In a year of historic success in the legislature, one piece of legislation stood out – “Safe Harbor” legislation for Maryland CPAs.
This legislation was complicated in that it dealt with the very specific inner-workings of our Profession – Peer Review, Audits, Compliations, and Reviews. Stuff that gets messy when you only have a few minutes to explain to 188 legislators.
That is where Delegate Brian Feldman comes in. Delegate Feldman (pictured in middle with Allen DeLeon on the right and yours truly on the left) was instrumental in helping us pass this legislation as our sponsor and as a member of the key House Committee that hears accounting legislation in Annapolis – the House Economic Matters Committee.

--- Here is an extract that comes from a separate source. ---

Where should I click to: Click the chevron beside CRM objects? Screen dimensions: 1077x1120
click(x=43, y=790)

Brian is a tax lawyer and CPA and has a great way of communicating the intricacies of our Profession in a way that his fellow legislators can understand. He is also a well known leader in Annapolis as chair the Montgomery County House delegation and sponsor of numerous successful bills. He was also the key sponsor in our mobility legislation in 2008.
Allen DeLeon, Chair of MACPA and I were proud to have the opportunity to recognize Brian for his efforts in passing the “Safe Harbor” legislation and his significant contributions to the CPA Profession in Maryland.

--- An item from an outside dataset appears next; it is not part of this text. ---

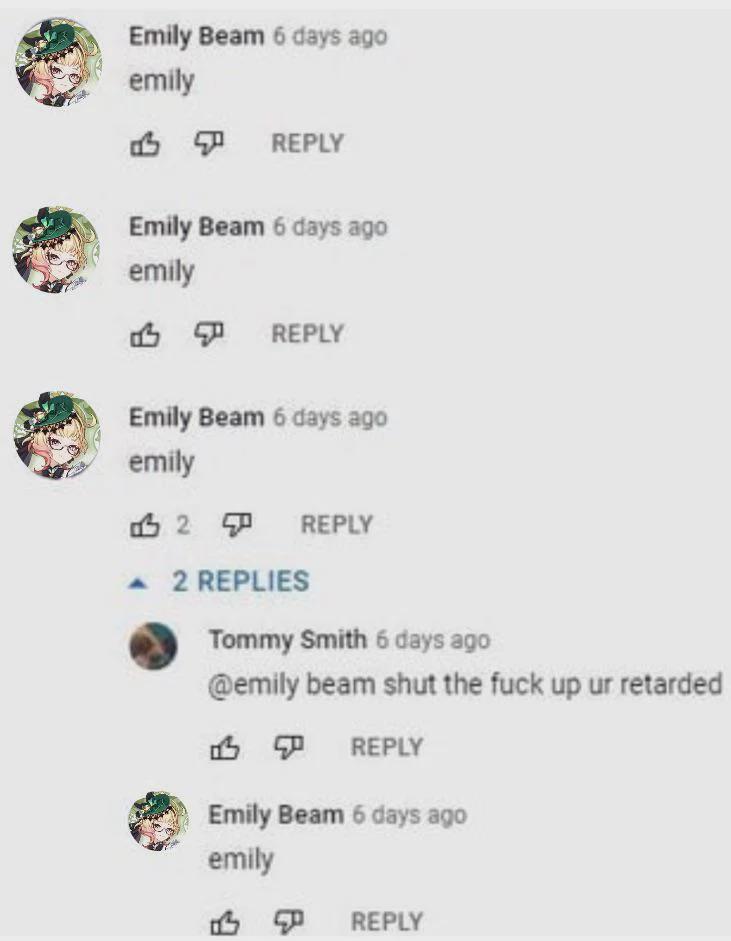Like the comment with 2 likes

(x=145, y=525)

This moment was even more meaningful as Brian is Allen's representative and they both met for the first time at our CPA Day in Annapolis when Brian entered the General Assembly as a freshman delegate in 2002. Allen was also a “freshman” as it was his first CPA Day. Who would have thought?
Brian, thanks for your leadership and support!

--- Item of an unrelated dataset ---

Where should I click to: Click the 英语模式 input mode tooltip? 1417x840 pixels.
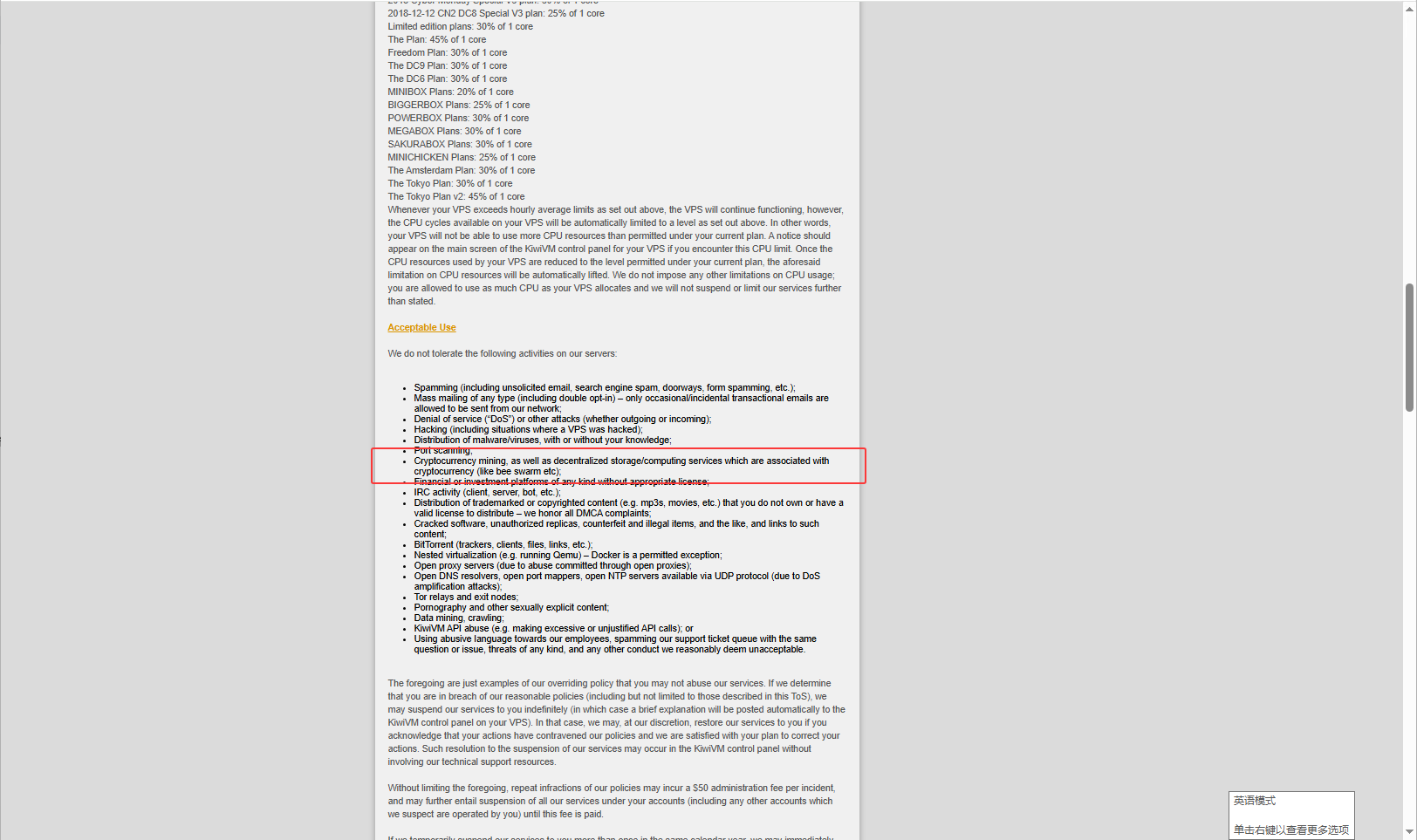1254,801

Remember, CPA Day in Annapolis is January 18, 2012 – register here.
Here is the background on this important legislation:
This year, the MACPA worked hand in hand with the state Department of Labor, Licensing and Regulation, the State Board of Public Accountancy and even the Maryland Society of Accountants to pass the groundbreaking “safe harbor” legislation. The bills in question –- Senate Bill 370 and House Bill 328 -– make it clear that only CPAs may perform audits and reviews in Maryland. It also stipulates that non-CPAs who perform compilations (a) must not use SSARS / AICPA language in their reports, and (b) must emphasize they are not required to undergo peer review.
“This protects the public -– small businesses, banks and people who rely on financial statements,” said Hood. “It certainly protects our small practitioners, who are the mainstays in issuing compilations and reviews.
“Beyond that, it was grossly unfair that a licensed CPA who was doing a compilation and review for a small company had to undergo peer review and all of the scrutiny that comes with it, and yet a non-licensed accountant could do the same service and avoid peer review -– and potentially mislead the public. This legislation corrects that.”